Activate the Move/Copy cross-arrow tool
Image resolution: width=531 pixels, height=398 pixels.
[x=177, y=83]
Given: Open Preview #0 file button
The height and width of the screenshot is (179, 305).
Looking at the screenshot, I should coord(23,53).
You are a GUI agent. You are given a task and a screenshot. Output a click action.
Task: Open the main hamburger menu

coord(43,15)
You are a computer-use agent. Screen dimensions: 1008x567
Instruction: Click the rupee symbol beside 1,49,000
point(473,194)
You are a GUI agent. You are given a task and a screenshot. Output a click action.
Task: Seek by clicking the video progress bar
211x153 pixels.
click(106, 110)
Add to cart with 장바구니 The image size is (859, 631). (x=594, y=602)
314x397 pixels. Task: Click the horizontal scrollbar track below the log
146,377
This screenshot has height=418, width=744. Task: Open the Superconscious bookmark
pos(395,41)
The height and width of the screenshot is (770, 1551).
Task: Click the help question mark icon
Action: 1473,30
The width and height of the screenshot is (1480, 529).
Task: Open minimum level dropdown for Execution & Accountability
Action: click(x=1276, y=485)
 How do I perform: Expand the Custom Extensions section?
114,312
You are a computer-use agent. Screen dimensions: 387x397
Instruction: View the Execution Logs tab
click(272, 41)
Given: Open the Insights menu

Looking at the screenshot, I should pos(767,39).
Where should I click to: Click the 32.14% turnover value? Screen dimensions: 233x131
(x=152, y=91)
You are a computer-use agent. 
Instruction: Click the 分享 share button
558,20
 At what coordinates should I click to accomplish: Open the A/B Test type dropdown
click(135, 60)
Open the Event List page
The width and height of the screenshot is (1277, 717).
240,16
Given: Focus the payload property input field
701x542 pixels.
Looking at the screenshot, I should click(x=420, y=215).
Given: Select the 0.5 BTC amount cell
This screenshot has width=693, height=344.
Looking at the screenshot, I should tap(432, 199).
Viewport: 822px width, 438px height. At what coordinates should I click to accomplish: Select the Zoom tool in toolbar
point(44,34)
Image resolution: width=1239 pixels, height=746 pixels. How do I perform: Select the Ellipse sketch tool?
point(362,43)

※

Aim of the exercise =
Change every "Instruction" in the entries above to "Command" and reproduce all the entries with nothing else altered.

Output for this exercise =
Activate the Move/Copy cross-arrow tool
Image resolution: width=531 pixels, height=398 pixels.
[x=177, y=83]
Given: Open Preview #0 file button
The height and width of the screenshot is (179, 305).
Looking at the screenshot, I should coord(23,53).
You are a GUI agent. You are given a task and a screenshot. Output a click action.
Task: Open the main hamburger menu

coord(43,15)
You are a computer-use agent. Screen dimensions: 1008x567
Command: Click the rupee symbol beside 1,49,000
point(473,194)
You are a GUI agent. You are given a task and a screenshot. Output a click action.
Task: Seek by clicking the video progress bar
211x153 pixels.
click(106, 110)
Add to cart with 장바구니 The image size is (859, 631). (x=594, y=602)
314x397 pixels. Task: Click the horizontal scrollbar track below the log
146,377
This screenshot has height=418, width=744. Task: Open the Superconscious bookmark
pos(395,41)
The height and width of the screenshot is (770, 1551).
Task: Click the help question mark icon
Action: 1473,30
The width and height of the screenshot is (1480, 529).
Task: Open minimum level dropdown for Execution & Accountability
Action: click(x=1276, y=485)
 How do I perform: Expand the Custom Extensions section?
114,312
You are a computer-use agent. Screen dimensions: 387x397
Command: View the Execution Logs tab
click(272, 41)
Given: Open the Insights menu

Looking at the screenshot, I should pos(767,39).
Where should I click to: Click the 32.14% turnover value? Screen dimensions: 233x131
(x=152, y=91)
You are a computer-use agent. 
Command: Click the 分享 share button
558,20
 At what coordinates should I click to accomplish: Open the A/B Test type dropdown
click(135, 60)
Open the Event List page
The width and height of the screenshot is (1277, 717).
240,16
Given: Focus the payload property input field
701x542 pixels.
Looking at the screenshot, I should click(x=420, y=215).
Given: Select the 0.5 BTC amount cell
This screenshot has width=693, height=344.
Looking at the screenshot, I should tap(432, 199).
Viewport: 822px width, 438px height. At what coordinates should I click to accomplish: Select the Zoom tool in toolbar
point(44,34)
Image resolution: width=1239 pixels, height=746 pixels. How do I perform: Select the Ellipse sketch tool?
point(362,43)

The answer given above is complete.